- Black Nubble Location within Maine

Highest point
- Elevation: 3700+ ft (1128+ m) NGVD 29
- Prominence: 900 ft (270 m)
- Coordinates: 45°01′56″N 70°26′50″W﻿ / ﻿45.032278°N 70.44729°W

Geography
- Location: Franklin County, Maine, U.S.
- Topo map: USGS Black Nubble

= Black Nubble =

Mountain in Maine, United States

Black Nubble is a mountain located in Franklin County, Maine. Black Nubble is flanked to the southeast by Mount Redington. The U.S. Navy Survival Escape and Evasion Training Facility (USSEAETF) is located just south of Redington.

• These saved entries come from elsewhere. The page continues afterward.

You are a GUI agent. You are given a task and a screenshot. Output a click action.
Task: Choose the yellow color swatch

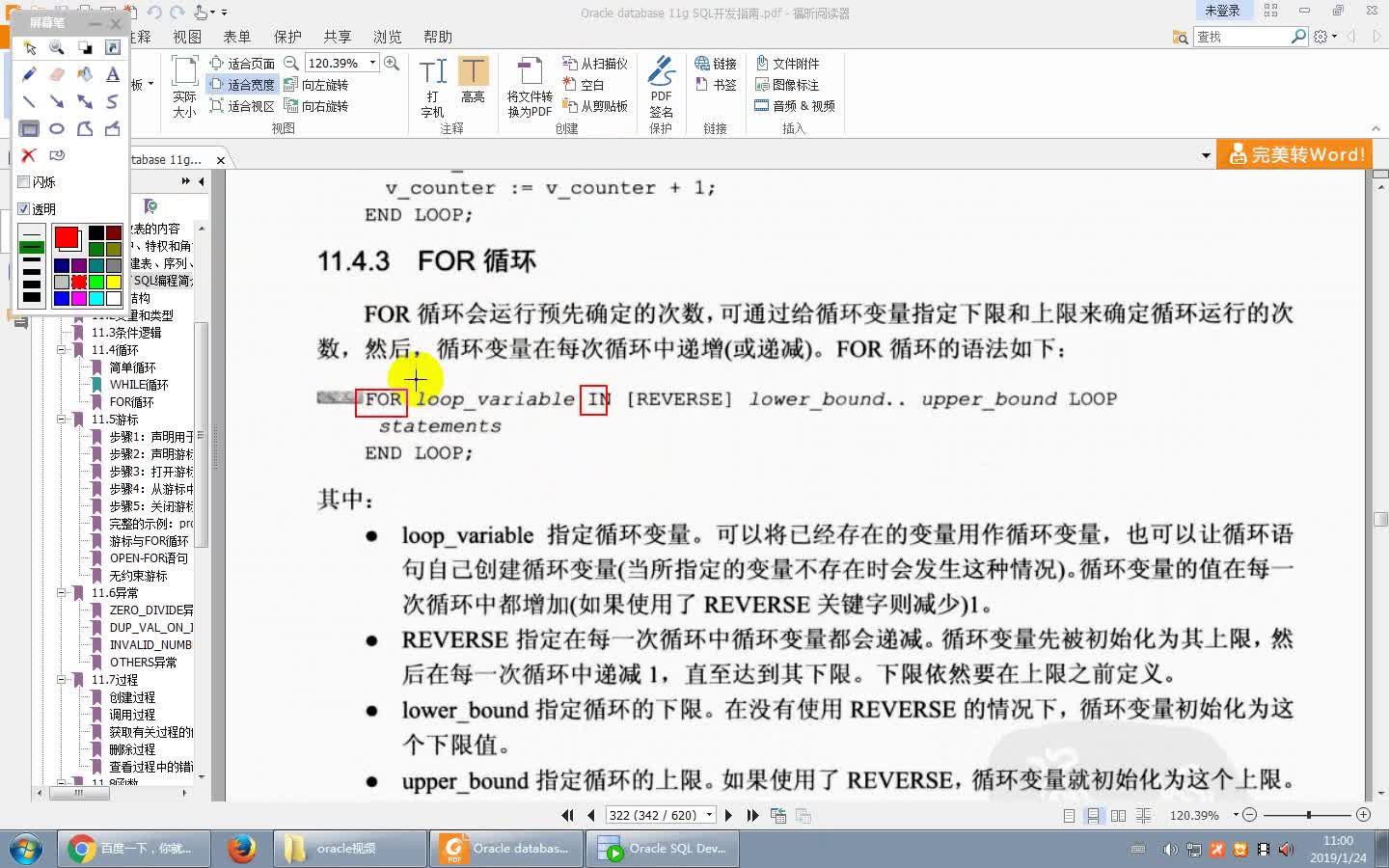(113, 282)
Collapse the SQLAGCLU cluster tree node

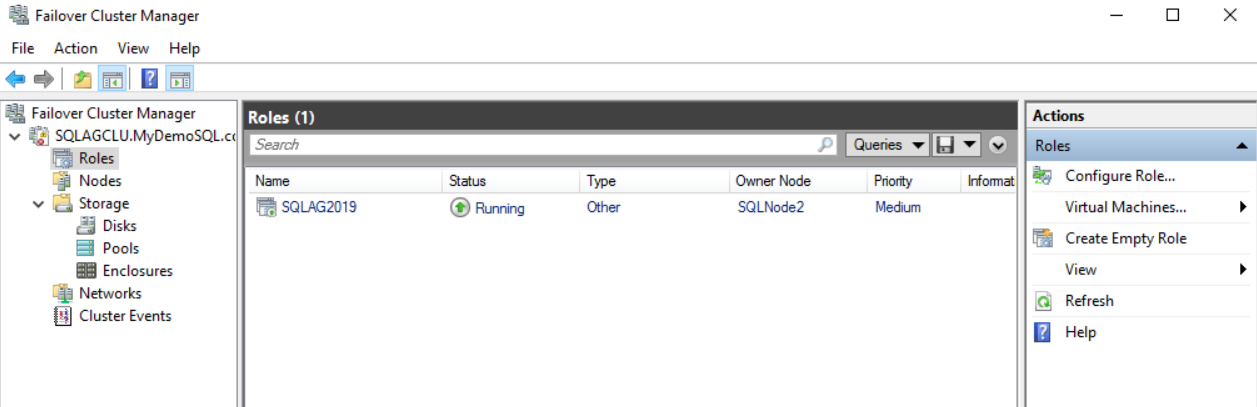(x=14, y=136)
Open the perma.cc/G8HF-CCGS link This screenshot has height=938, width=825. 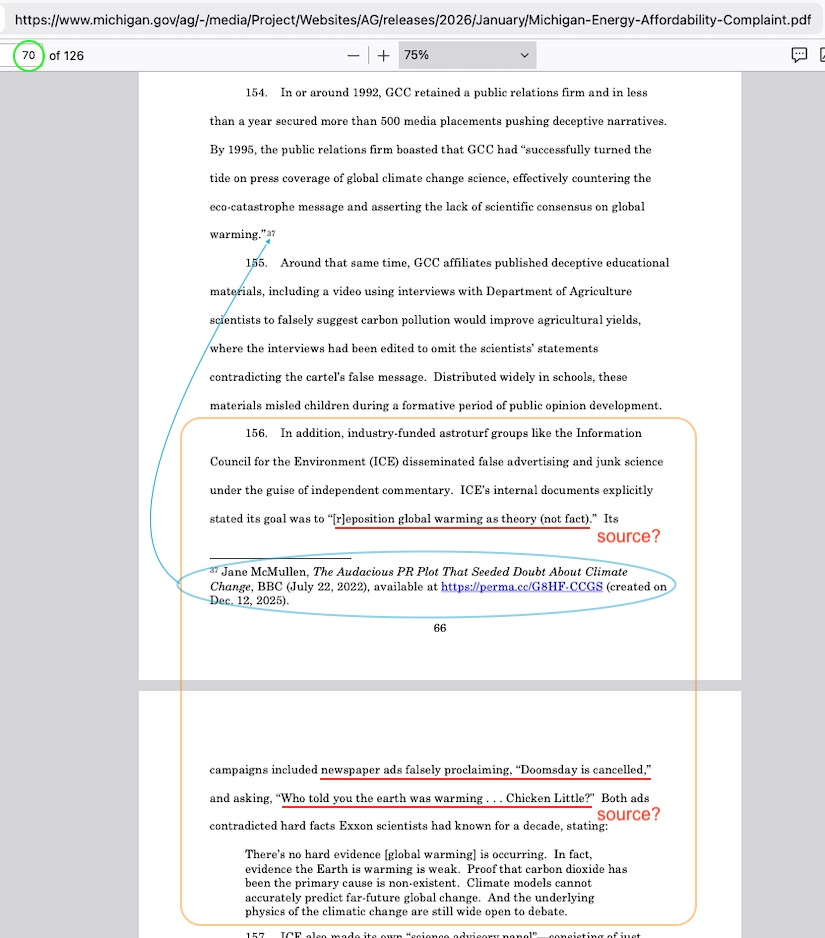521,587
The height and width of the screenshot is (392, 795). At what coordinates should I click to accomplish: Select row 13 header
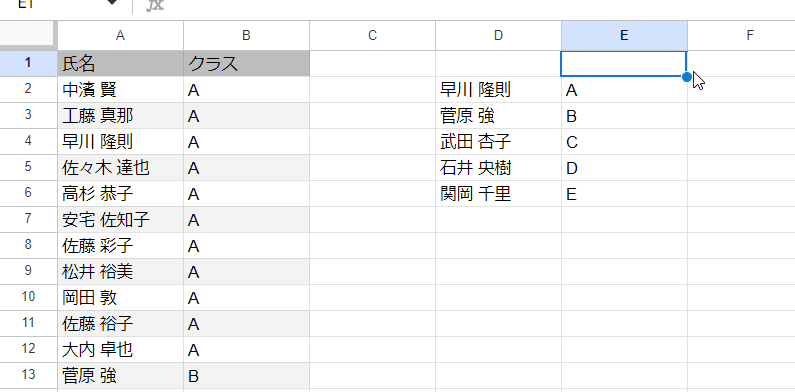point(28,375)
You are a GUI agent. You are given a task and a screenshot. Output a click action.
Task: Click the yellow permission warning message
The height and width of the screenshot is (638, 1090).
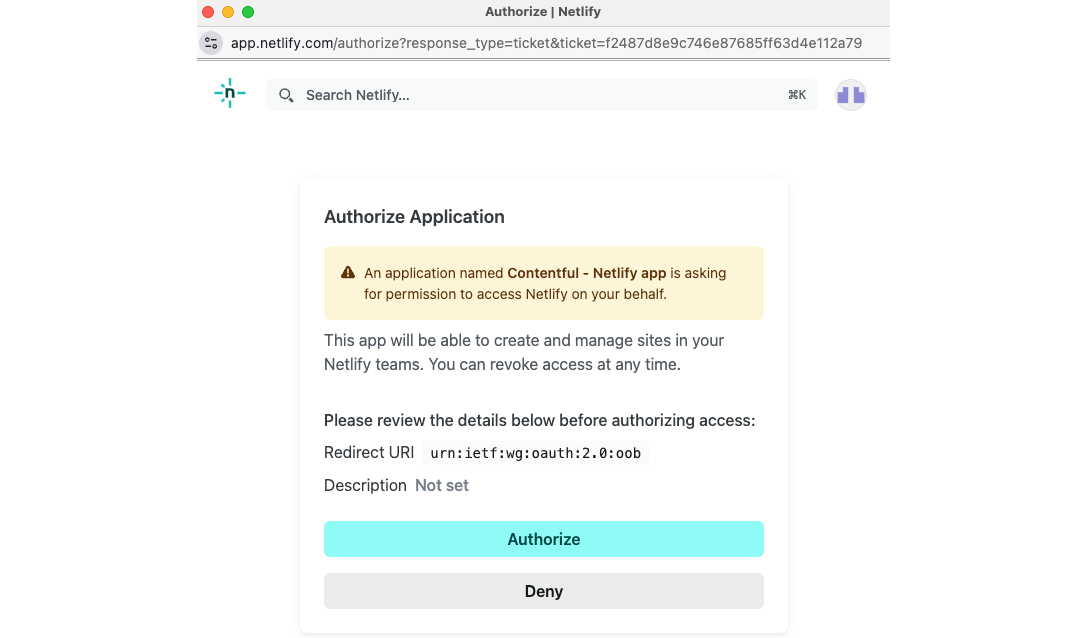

Black Nubble stands within the watershed of the Kennebec River, which drains into the Gulf of Maine. The east side of Black Nubble drains into Nash Stream, then into the South Branch of the Dead River, Flagstaff Lake, the Dead River and the Kennebec. The west side of Black Nubble drains into the West Branch of Nash Stream. The south end of Black Nubble drains into Orbeton Stream, then into the Sandy River, another tributary of the Kennebec River.

== Wind farm proposal ==

In 2005, Maine Mountain Power (MMP) filed an application with the Maine Land Use Regulation Committee (LURC) for a permit to develop a 30-turbine wind farm on Black Nubble and neighboring Mt. Redington.
After years of contentious debate, the proposal was voted down by the LURC in 2007. The summit of Redington was seen as too ecologically sensitive — a sub-alpine fir habitat providing a home for two rare species, the bog lemming and Bicknell's thrush. Also, the development would have been visible for miles along the Appalachian Trail.
A revised proposal, for 18 turbines only on Black Nubble, was put forward by MMP, supported by many environmental groups, but still opposed by Maine Audubon.
The project was rejected by the LURC in 2008.